Member of the North West Provincial Legislature
- In office 22 May 2019 – 8 November 2022

Personal details
- Born: 1975 or 1976 (age 50–51)
- Citizenship: South Africa
- Party: African National Congress

= Kim Medupe =

South African politician

Onica Dipuo "Kim" Medupe (born 1975 or 1976) is a South African politician who represented the African National Congress (ANC) in the North West Provincial Legislature between May 2019 and November 2022. She was formerly the Mayor of the North West's Kgetlengrivier Local Municipality.

== Mayor of Kgetlengrivier ==
While she was mayor, in January 2015, Medupe appeared in Koster Magistrate's Court on an assault charge. The Sowetan reported that she and another woman were alleged to have assaulted a woman whom they accused of having an affair with Medupe's husband.

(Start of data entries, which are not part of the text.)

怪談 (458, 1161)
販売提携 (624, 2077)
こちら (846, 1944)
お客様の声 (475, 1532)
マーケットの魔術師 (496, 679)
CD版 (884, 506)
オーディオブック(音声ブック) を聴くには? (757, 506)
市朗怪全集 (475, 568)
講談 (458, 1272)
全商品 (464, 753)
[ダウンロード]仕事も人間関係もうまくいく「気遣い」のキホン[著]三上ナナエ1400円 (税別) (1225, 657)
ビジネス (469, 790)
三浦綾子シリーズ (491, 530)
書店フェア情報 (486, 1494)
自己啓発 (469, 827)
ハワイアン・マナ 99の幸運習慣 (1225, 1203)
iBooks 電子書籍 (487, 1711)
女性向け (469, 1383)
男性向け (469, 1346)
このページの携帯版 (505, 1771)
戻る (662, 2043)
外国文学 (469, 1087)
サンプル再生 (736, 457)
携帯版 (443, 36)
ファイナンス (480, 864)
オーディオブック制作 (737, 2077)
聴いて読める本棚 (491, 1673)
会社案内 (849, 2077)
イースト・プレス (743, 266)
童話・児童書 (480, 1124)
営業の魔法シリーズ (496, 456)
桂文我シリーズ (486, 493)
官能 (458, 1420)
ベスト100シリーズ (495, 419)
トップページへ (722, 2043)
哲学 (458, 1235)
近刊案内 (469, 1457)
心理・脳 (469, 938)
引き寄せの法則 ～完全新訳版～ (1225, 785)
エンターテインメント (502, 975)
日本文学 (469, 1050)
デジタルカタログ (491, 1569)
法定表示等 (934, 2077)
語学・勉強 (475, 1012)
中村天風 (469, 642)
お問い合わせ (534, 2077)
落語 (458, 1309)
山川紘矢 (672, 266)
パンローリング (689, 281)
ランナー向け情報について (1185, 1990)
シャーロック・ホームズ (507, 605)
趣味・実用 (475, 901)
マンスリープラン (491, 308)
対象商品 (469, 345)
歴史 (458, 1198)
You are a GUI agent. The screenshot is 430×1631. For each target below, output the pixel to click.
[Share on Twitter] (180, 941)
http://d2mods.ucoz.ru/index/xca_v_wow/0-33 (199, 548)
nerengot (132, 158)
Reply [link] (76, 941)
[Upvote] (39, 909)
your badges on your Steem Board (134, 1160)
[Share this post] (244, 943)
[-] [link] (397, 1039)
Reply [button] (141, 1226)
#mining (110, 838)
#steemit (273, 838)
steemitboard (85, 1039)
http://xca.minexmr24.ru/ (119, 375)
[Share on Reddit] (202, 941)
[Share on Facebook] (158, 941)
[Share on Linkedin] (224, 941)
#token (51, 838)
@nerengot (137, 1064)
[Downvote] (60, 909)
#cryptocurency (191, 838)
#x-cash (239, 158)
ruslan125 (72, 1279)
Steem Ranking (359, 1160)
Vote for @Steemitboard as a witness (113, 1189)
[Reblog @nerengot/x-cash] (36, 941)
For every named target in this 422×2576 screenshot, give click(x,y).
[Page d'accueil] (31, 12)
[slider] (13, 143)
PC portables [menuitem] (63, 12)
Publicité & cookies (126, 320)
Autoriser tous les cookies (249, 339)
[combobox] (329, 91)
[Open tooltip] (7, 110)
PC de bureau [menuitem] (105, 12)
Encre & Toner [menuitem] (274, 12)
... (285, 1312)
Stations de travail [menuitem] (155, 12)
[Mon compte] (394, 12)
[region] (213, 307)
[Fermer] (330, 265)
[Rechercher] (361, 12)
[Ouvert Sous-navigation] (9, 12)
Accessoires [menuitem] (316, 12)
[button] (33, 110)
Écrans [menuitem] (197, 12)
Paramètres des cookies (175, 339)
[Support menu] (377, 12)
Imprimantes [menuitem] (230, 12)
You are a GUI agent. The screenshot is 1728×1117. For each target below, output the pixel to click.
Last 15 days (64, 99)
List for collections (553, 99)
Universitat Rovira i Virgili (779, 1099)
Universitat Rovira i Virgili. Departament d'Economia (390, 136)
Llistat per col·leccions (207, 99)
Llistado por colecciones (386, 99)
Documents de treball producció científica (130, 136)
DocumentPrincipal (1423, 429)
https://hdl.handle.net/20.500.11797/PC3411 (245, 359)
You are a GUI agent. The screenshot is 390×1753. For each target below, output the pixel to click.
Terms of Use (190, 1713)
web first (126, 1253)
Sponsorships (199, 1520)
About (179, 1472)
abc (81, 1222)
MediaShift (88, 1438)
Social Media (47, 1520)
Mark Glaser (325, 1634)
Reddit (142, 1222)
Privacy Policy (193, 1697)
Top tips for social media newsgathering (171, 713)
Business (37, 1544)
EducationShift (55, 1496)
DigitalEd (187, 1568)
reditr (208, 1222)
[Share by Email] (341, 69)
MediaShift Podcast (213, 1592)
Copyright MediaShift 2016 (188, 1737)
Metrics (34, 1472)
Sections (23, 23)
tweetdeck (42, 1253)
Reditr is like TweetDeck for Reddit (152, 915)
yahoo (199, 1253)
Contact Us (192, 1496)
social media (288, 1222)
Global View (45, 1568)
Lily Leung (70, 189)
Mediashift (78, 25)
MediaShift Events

Medupe was re-elected as Kgetlengrivier Mayor in the 2016 local government elections. By mid-2018, she had been in office for about eight years. In May of that year, her house and a four-star guesthouse she owned were set alight during violent service delivery protests in Kgetlengrivier. Medupe and other councillors fled the municipality, which was later placed under administration. The BBC reported that the immediate trigger for the protests had been residents' perception that Medupe had decided to tar the road leading to her guesthouse instead of the road leading to the local clinic. Medupe claimed that the protests were politically motivated.

== Provincial legislature ==
Medupe was elected to the North West Provincial Legislature in the 2019 general election, ranked eighth on the ANC's provincial party list. She resigned in November 2022 and her seat was filled by Nono Maloyi, the ANC's newly elected Provincial Chairperson.